THE enumeration of the cartographical sources respecting the discoveries of the earlier voyagers began with the list, “Catalogus auctorum tabularum geographicarum, quotquot ad nostram cognitionem hactenus pervenere; quibus addidimus, ubi locorum, quando et a quibus excusi sunt,” which Ortelius in 1570 added to his Theatrum orbis terrarum, many of whose titles belong to works not now known. Of maps now existing the best-known enumerations are those in the Jean et Sébastian Cabot of Harrisse; the Mapoteca Colombiana of Uricoechea; the Cartografia Mexicana of Orozco y Berra, published by the Mexican Geographical Society; and Gustavo Uzielli’s Elenco descritto degli Atlanti, planisferi e carte nautiche, originally published in 1875, but made the second volume, edited by Pietro Amat, of the new edition of the Studi biografici e bibliografici della Società Geografica Italiana, Rome, 1882, under the specific title of Mappamondi, carte nautiche, portolani ed altri monumenti cartografici specialmente Italiani dei secoli XIII-XVII.[364]
The Editor has printed in the Harvard University Bulletin a bibliography Of Ptolemy’s geography, and a calendar, with additions and annotations, of the Kohl collection of early maps, belonging to the Department of State at Washington, both of which contributions called for enumerations of printed and manuscript maps of the early period, and included their reproductions of later years.
The development of cartography is also necessarily made a part of histories of geography like those of Santarem, Lelewel, St.-Martin, and Peschel; but their use of maps hardly made chronological lists of them a necessary part of their works. Santarem has pointed out how scantily modern writers have treated of the cartography of the Middle Ages previous to the era of Spanish discovery; and he enumerates such maps as had been described before the appearance of his work, as well as publications of the earlier ones after the Spanish discovery.[365]

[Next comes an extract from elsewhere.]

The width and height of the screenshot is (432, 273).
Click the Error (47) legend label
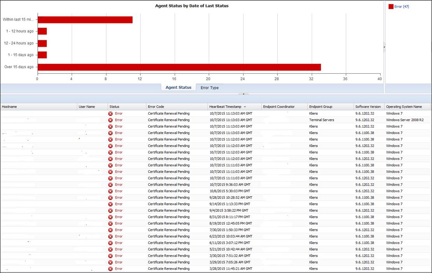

To what extent Columbus had studied the older maps from the time when they began to receive a certain definiteness in the fourteenth century, is not wholly clear, nor how much he knew of the charts of Marino Sanuto, of Pizignani, and of the now famous Catalan map of that period; but it is doubtless true that the maps of Bianco (1436) and Mauro (1460) were well known to him.[366] “Though these early maps and charts of the fifteenth century,” says Hallam,[367] “are to us but a chaos of error and confusion, it was on them that the patient eye of Columbus had rested through long hours of meditation, while strenuous hope and unsubdued doubt were struggling in his soul.”
EARLY COMPASS.
This follows the engraving in Pigafetta’s Voyage and in the work of Jurien de la Gravière. The main points were designated by the usual names of the winds, Levante, east; Sirocco, southeast, etc.
A principal factor in the development of map-making, as of navigation, had been the magnet. It had been brought from China to the eastern coast of Africa as early as the fourth century, and through the Arabs[368] and Crusaders it had been introduced into the Mediterranean, and was used by the Catalans and Basques in the twelfth century, a hundred years or more before Marco Polo brought to Europe his wonderful stories.[369] In that century even it had become so familiar a sight that poets used it in their metaphors. The variation of its needle was not indeed unknown long before Columbus, but its observation in mid-ocean in his day gave it a new significance. The Chinese had studied the phenomenon, and their observations upon it had followed shortly upon the introduction of the compass itself to Western knowledge; and as early as 1436 the variation of the needle was indicated on maps in connection with places of observation.[370]